Naquela época, ninguém em Pinggu sabia tocar violino, muito menos fazer um. Liu convidou especialistas das duas empresas falidas para virem a Donggaocun ensinar a técnica, e nunca parou de investir na qualificação profissional de seus funcionários.
Chen Fengjun é um exemplo de que esse investimento vale a pena. Aos 17 anos ele saiu de sua cidade natal, na província de Anhui, para procurar trabalho em Pequim. Foi contratado pela Huadong. Após mais de 20 anos de aprendizado e prática dentro da fábrica, ele agora é um luthier experiente que faz violinos de alta qualidade, tendo recebido do governo de Pinggu o título honorário de mestre artesão a nível distrital.
“É fácil fazer um violino. Difícil é fazer um bom violino”, explica Liu Yundong.
A Huadong usa duas técnicas diferentes para fazer instrumentos musicais. Uma é a linha de montagem, através da qual cada parte do instrumento é feita por um artesão diferente. Esse método permite a produção em grande escala e reduz o custo do produto final.

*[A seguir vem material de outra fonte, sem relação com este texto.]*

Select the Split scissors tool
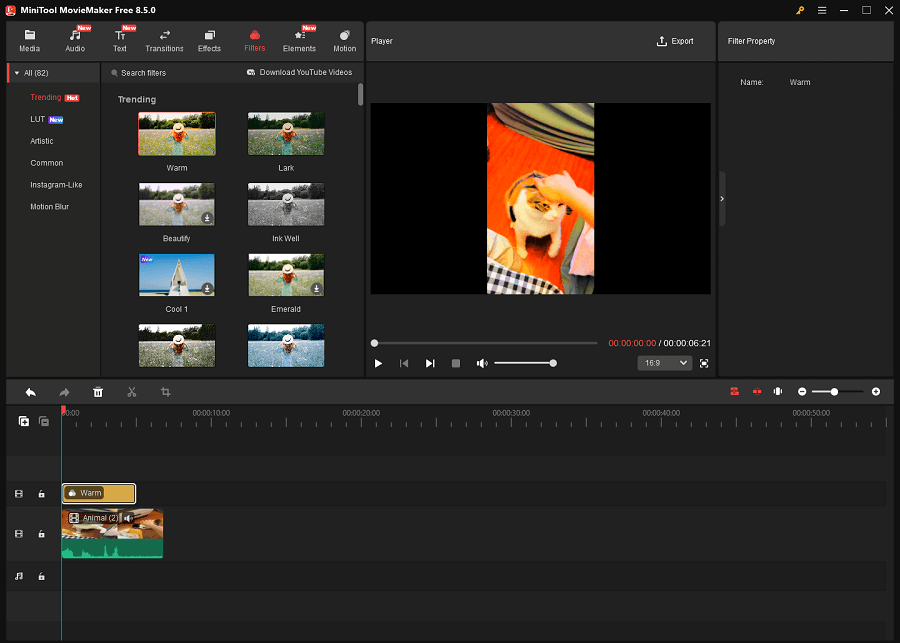 point(131,392)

Já os instrumentos de alta qualidade, voltados para músicos profissionais, são totalmente feitos por luthiers como Chen Fengjun. Cada luthier tem seu próprio ateliê com todo o equipamento necessário para fazer o instrumento com suas próprias mãos, com total controle do processo desde a escolha da madeira até o acabamento. Além de violinos de diferentes tamanhos e escalas, a Huadong também fabrica violoncelos e contrabaixos.
Toda a madeira utilizada na fabricação dos instrumentos é importada, a maior parte da Europa, mas também da América, inclusive do Brasil. As ripas chegam de navio à província de Shandong, onde são transformadas em peças semi-acabadas e enviadas à fábrica.
Donggaocun já teve mais fábricas de violinos: há duas décadas, o povoado produzia em média 300 mil violinos por ano, dois terços deles fabricados pela Huadong.
De lá para cá, muitas dessas fábricas, que geram poeira e gases, não conseguiram se adequar às leis ambientais cada vez mais rígidas do município e acabaram se mudando para outros lugares.
Para se adaptar à nova realidade, a Huadong decidiu focar em qualidade, reduzindo a produção para 80 mil unidades por ano e buscando agregar valor aos seus produtos.
"Hoje, na internet, os nossos violinos de alta qualidade não são vendidos por menos de 10 mil yuans (1.378 dólares), e os mais baratos custam entre 600 yuans (82,68 dólares) e 3 mil yuans (413,38 dólares)", disse Liu.
A melhora na qualidade dos produtos também traz ganhos para a reputação da empresa. Liu diz com orgulho, que instrumentos feitos pela Huadong são tocados por músicos e orquestras de renome, e mostra fotografias para provar o que diz. O primeiro violino da Huadong a ganhar o primeiro prêmio em uma exposição internacional é exibido como um troféu na sede da empresa.
A música contra a pobreza
A economia do distrito de Pinggu é de base agrícola, com destaque para a produção de frutas. Para aumentar a renda dos camponeses, o governo adotou diferentes estratégias, como o desenvolvimento do turismo rural e do setor de esportes de inverno, que gera empregos sazonais nas estações de esqui.
Mas e quanto aos moradores de aldeias e vilarejos? Cerca de 90% das pessoas empregadas pela Huadong na fabricação de violinos moram em diferentes aldeias e vilarejos de Pinggu, sendo que pelo menos 150 trabalham na fábrica, enquanto as demais trabalham em casa.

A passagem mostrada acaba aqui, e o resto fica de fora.